O peso crescente dos incidentes no setor público
Os números recentes não deixam margem para dúvidas sobre a urgência do tema. Segundo o mais recente Relatório do Observatório de Cibersegurança, registou-se um aumento de 36% nos incidentes em território nacional. Dentro do panorama do setor público, a administração local encontra-se sob forte pressão, sendo a responsável por 32% das notificações de violação de dados.
Rolando Martins, vice-diretor do C3P da instituição portuense, alerta que as autarquias funcionam hoje como verdadeiras estruturas digitais que lidam diariamente com informações bastante sensíveis da população. O responsável sublinha que a aposta contínua nesta área vai muito além de uma mera questão tecnológica, assumindo-se como um pilar essencial para garantir a confiança e a operação ininterrupta dos serviços prestados aos cidadãos, desde os pagamentos aos processos administrativos mais comuns.
Formação especializada para mitigar os riscos
Durante o encontro em Santa Maria da Feira, os participantes vão poder analisar de perto os principais perigos que ameaçam os sistemas municipais. Os tópicos em cima da mesa incluem a identificação de táticas de engenharia social e os esquemas de phishing, que continuam a ser portas de entrada muito procuradas para o acesso não autorizado a redes governamentais.
Além disso, a formação vai debruçar-se sobre as novas obrigações e exigências legais impostas pela diretiva europeia NIS2. Esta regulamentação veio impor a um número cada vez maior de entidades que reforcem seriamente as suas medidas preventivas e a capacidade de resposta rápida a qualquer anomalia que possa comprometer a integridade das suas infraestruturas.
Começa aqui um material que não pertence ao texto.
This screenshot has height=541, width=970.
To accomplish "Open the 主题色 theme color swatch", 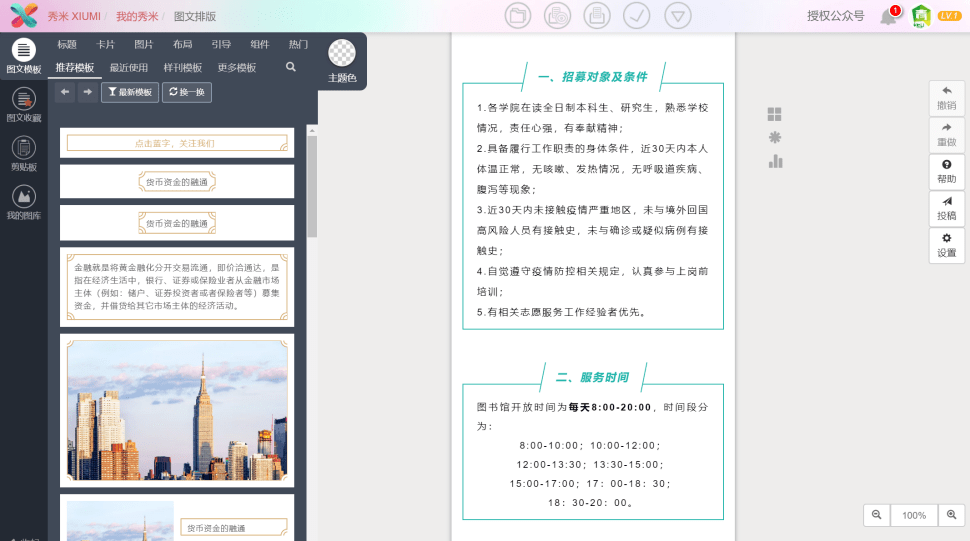I will point(342,60).
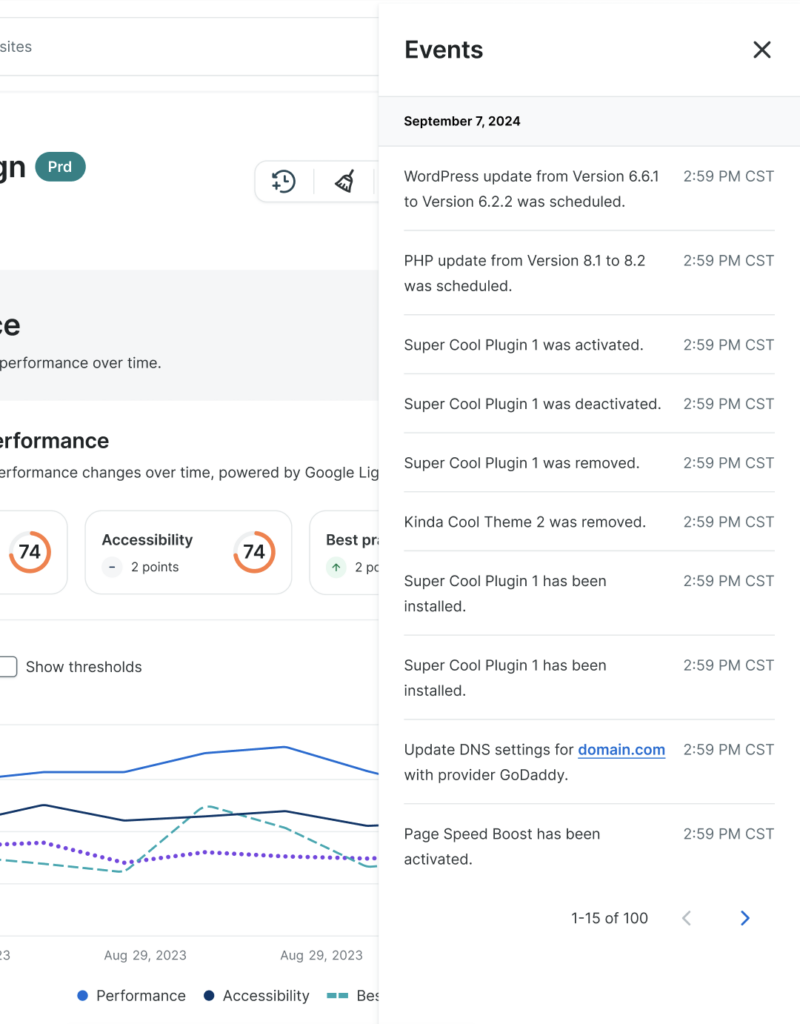Click the previous page chevron
The image size is (800, 1024).
(687, 917)
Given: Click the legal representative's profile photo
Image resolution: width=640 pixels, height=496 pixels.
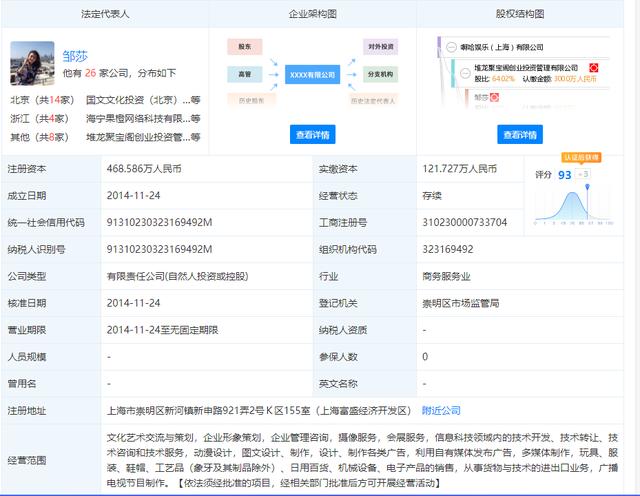Looking at the screenshot, I should click(x=32, y=63).
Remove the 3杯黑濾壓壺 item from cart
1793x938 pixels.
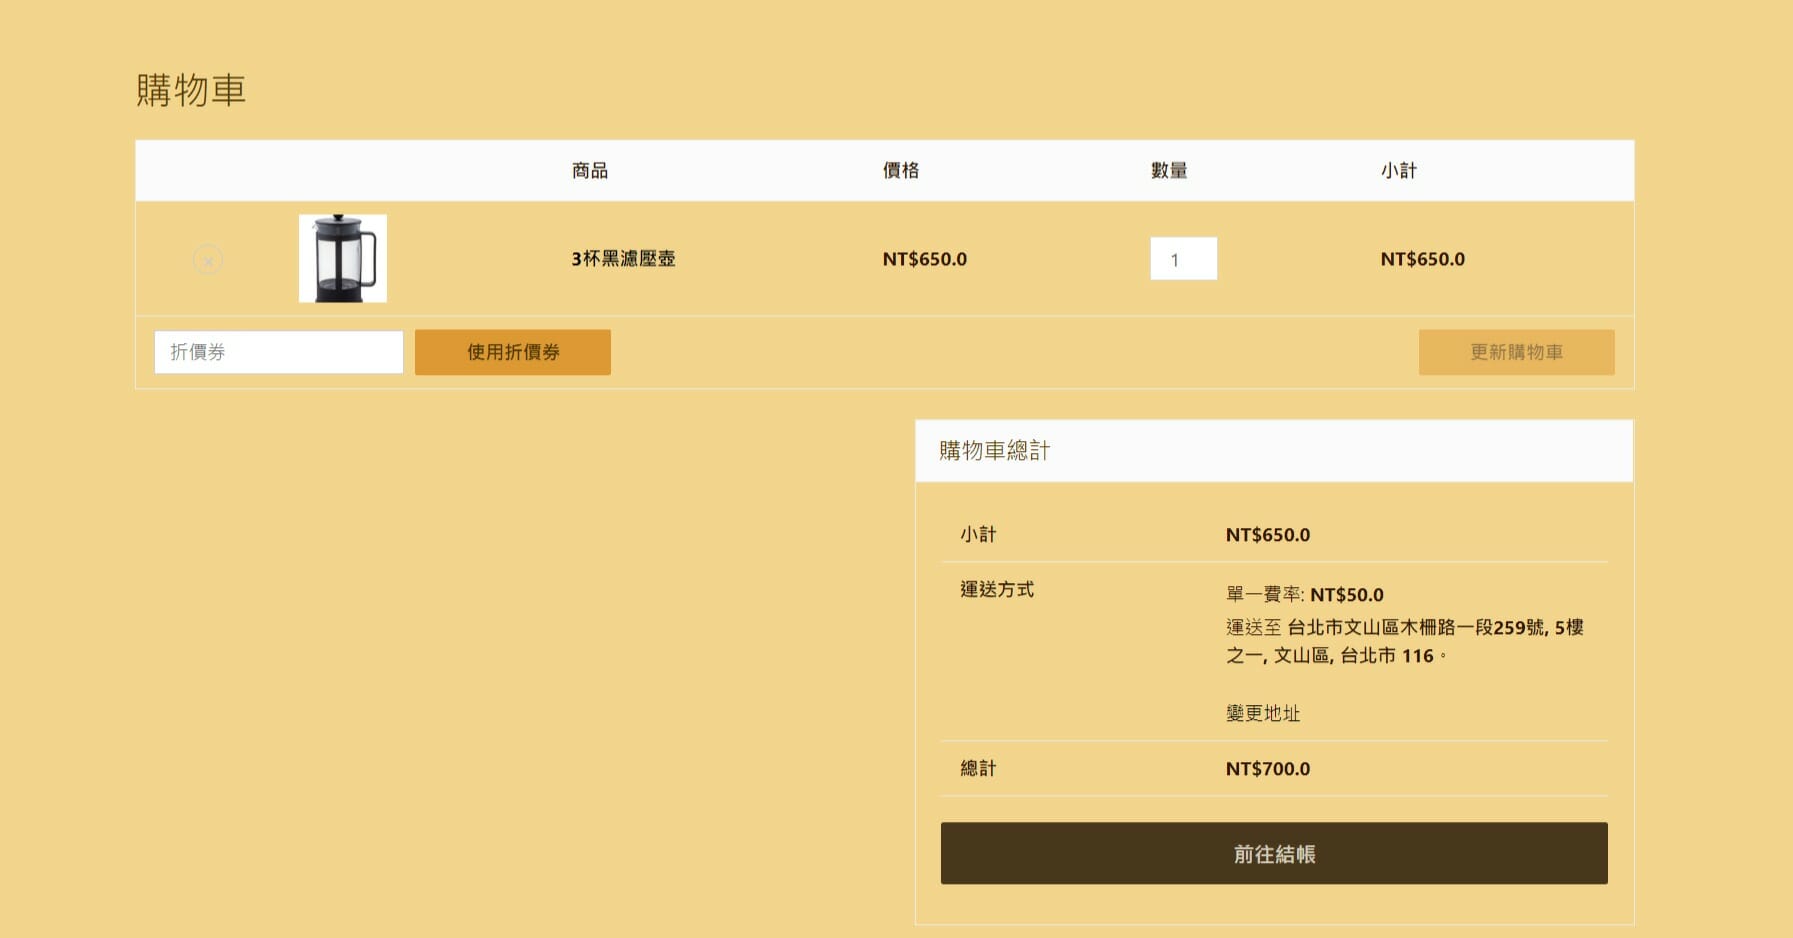tap(208, 260)
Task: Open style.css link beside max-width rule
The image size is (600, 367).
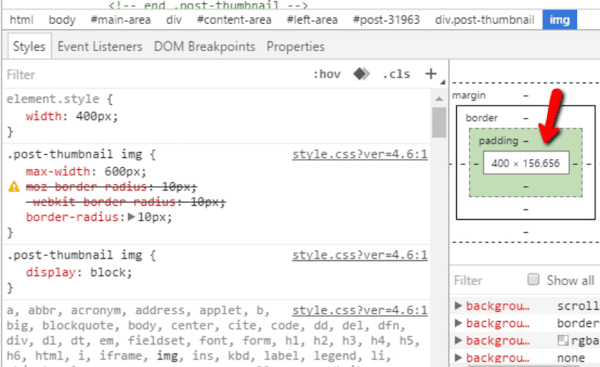Action: [x=360, y=154]
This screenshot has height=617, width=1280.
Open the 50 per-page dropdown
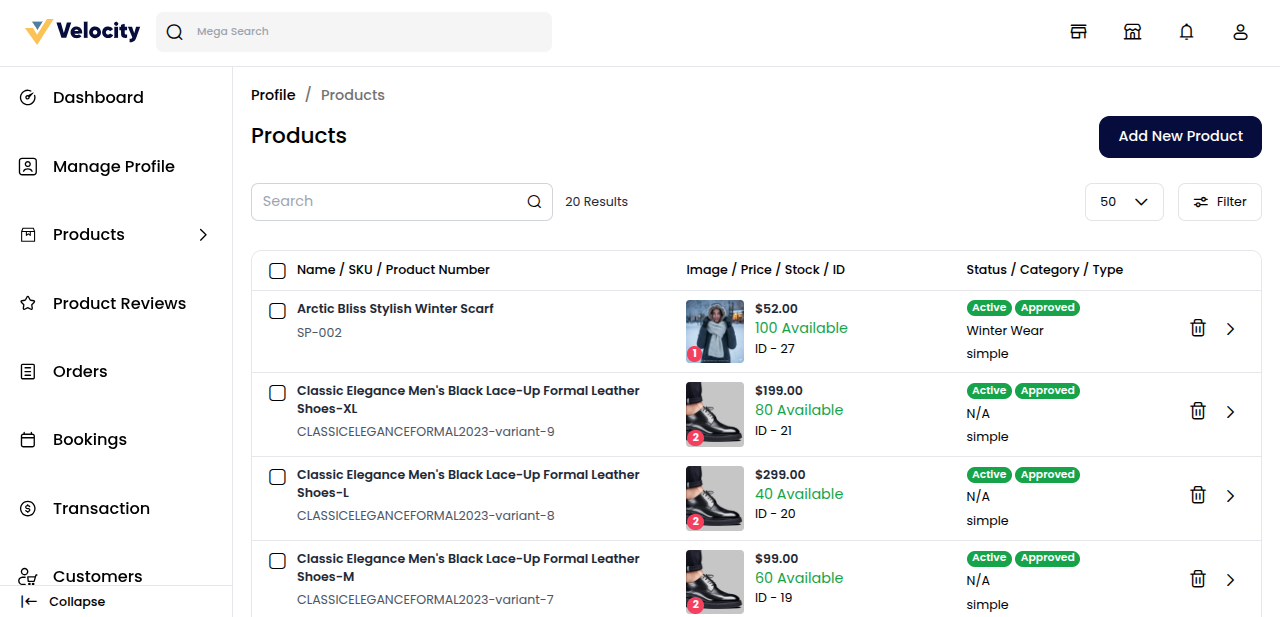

O C3P, que se encontra integrado na Faculdade de Ciências da Universidade do Porto, tem assumido um papel bastante ativo nesta transição e reforço tecnológico. Envolvido em projetos nacionais como o C-Hub e o C3Norte, este centro de competências já prestou o seu apoio a quase duas centenas de organizações desde 2023, ajudando a avaliar cenários de risco e a implementar boas práticas de ciber-higiene.